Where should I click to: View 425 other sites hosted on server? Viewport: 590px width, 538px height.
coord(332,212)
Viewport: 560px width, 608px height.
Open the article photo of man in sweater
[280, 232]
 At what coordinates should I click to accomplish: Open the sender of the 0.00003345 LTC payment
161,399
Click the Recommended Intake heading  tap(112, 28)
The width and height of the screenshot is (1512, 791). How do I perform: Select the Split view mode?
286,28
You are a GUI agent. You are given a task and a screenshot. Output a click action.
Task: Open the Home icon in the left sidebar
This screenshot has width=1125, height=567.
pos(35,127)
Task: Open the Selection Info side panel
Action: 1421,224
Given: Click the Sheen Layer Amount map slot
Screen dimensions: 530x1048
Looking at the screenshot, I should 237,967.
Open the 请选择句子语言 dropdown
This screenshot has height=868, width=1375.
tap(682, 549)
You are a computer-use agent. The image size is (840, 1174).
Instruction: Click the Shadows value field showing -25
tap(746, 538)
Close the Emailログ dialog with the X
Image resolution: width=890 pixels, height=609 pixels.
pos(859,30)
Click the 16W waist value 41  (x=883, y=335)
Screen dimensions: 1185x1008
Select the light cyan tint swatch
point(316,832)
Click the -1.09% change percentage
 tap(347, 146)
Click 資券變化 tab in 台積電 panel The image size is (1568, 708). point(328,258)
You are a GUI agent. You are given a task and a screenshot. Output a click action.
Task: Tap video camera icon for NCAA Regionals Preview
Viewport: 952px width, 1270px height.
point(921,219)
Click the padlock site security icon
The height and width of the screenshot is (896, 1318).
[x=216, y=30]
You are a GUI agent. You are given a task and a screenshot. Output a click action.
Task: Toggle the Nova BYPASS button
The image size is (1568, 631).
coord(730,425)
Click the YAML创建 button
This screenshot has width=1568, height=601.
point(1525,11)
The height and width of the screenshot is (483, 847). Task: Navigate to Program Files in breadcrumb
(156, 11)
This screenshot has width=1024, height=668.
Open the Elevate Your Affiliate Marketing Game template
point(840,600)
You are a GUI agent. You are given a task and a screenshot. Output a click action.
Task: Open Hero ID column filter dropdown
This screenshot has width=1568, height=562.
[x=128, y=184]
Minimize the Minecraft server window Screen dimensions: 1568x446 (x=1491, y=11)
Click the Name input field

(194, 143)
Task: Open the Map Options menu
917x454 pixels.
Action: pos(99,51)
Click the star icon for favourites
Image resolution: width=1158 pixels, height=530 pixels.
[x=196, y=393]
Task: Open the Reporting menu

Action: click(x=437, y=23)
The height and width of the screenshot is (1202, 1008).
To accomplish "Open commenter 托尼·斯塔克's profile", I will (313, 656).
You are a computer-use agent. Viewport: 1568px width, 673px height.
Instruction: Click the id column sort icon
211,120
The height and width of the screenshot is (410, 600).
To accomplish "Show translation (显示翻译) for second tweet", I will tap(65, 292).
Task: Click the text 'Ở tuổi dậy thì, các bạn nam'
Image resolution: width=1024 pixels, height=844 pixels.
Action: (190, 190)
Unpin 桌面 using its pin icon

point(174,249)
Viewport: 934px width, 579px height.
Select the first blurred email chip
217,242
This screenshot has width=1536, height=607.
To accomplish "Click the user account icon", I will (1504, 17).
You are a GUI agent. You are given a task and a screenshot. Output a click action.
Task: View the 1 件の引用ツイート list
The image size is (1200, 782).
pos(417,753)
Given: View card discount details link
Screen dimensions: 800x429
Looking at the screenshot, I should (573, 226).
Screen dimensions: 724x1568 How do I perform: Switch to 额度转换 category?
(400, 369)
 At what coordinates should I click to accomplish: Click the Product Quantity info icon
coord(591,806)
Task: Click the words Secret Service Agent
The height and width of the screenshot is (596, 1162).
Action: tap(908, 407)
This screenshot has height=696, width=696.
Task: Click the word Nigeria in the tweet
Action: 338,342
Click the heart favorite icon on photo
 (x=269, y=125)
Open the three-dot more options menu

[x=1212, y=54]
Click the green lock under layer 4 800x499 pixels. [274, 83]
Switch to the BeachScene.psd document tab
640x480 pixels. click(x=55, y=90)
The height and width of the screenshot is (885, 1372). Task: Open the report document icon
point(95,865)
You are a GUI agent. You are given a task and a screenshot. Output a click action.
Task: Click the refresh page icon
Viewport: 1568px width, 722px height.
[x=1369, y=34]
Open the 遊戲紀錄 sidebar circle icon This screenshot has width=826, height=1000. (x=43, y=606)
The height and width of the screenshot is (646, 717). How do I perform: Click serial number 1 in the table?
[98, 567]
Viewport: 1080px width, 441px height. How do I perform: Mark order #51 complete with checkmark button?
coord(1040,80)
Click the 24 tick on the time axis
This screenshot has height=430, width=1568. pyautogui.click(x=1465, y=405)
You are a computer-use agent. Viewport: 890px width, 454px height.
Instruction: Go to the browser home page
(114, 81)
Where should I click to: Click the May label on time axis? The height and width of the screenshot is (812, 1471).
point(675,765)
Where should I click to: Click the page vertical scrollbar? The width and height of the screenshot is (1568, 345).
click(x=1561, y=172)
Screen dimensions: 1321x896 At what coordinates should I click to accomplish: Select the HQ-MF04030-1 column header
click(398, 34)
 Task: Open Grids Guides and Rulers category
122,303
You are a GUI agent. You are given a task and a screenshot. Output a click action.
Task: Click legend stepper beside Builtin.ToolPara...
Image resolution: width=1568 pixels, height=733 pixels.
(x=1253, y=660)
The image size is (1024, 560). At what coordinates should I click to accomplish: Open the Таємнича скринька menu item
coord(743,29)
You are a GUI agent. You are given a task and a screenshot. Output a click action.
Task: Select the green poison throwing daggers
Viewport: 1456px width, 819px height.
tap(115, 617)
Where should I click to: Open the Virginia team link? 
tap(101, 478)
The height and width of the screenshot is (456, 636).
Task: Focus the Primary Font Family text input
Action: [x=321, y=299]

○ ○ ○ ○ ○

— Exercise details —
All lines from the one that holds "Task: Select the" to the end of the entries above must be transcribed exactly, both ends included, and no others.

— Your solution —
Task: Select the green poison throwing daggers
Viewport: 1456px width, 819px height.
tap(115, 617)
Where should I click to: Open the Virginia team link? 
tap(101, 478)
The height and width of the screenshot is (456, 636).
Task: Focus the Primary Font Family text input
Action: [x=321, y=299]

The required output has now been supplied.